# Written task
Copy out all of the lines below, requests included, and offset every coordinate in the answers by adding 84 to it. Leave the pictures out of your answer.

# Data excerpts
....................

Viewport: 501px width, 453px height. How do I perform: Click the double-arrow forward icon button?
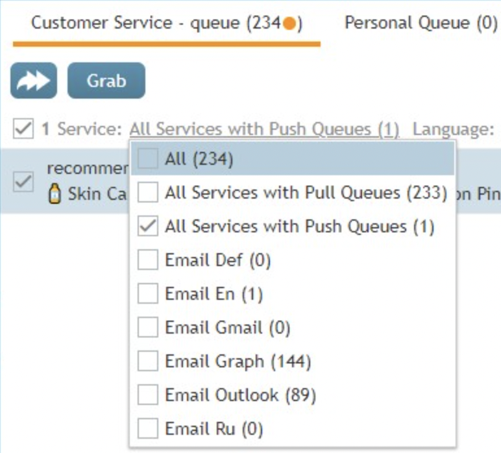pyautogui.click(x=33, y=81)
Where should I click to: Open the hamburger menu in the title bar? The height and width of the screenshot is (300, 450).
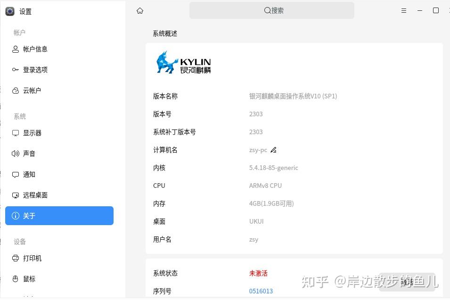403,10
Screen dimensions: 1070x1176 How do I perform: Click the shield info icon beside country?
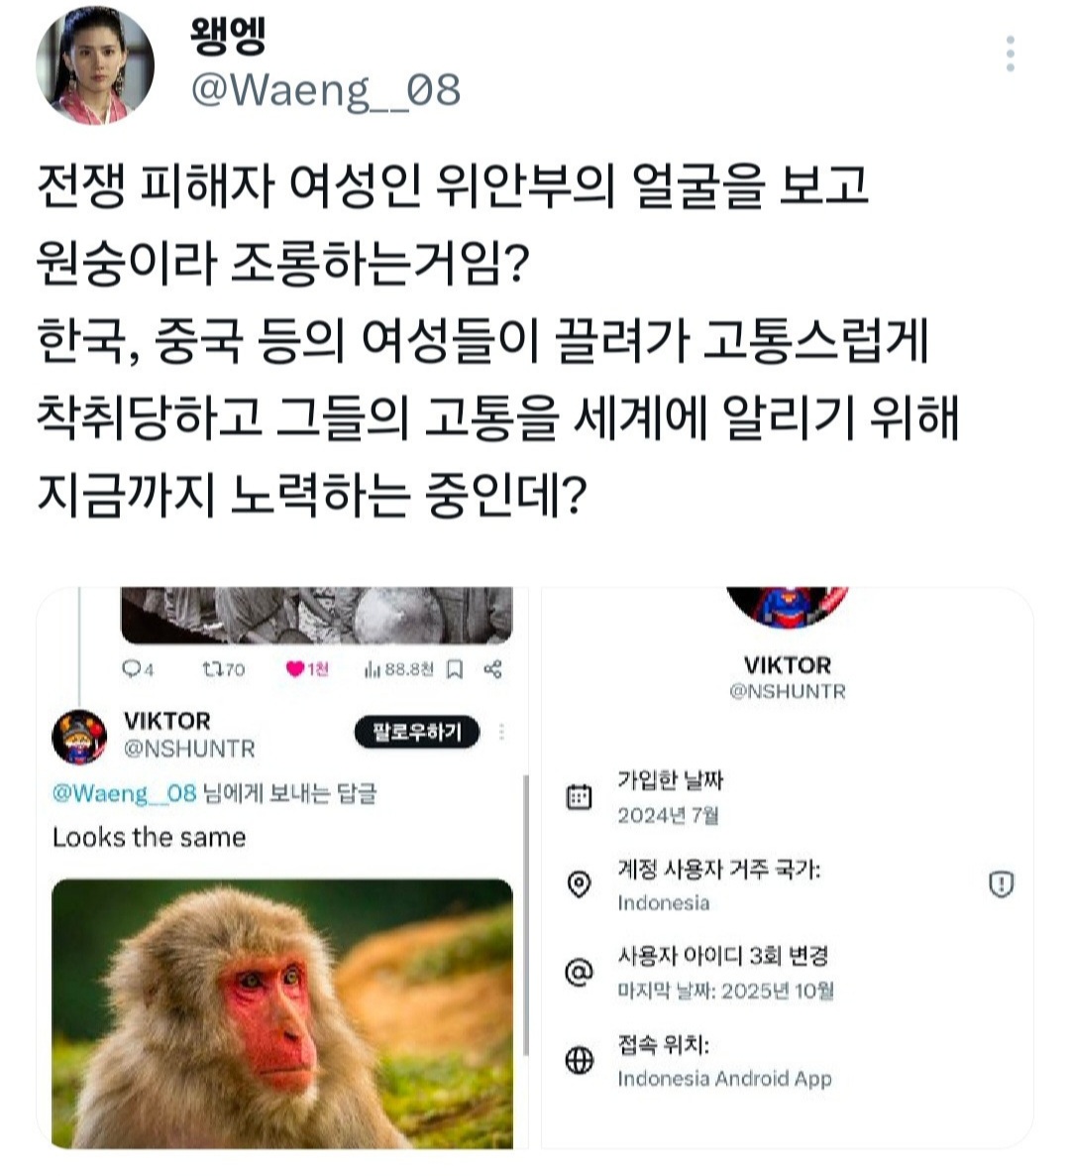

....................

# Output for this task
Viewport: 501px width, 453px height. How do I perform: Click the double-arrow forward icon button?
pyautogui.click(x=117, y=165)
Where should I click to: Open the hamburger menu in the title bar? The height and width of the screenshot is (300, 450).
487,94
Screen dimensions: 1070x1176 How do I perform: Click the shield info icon beside country?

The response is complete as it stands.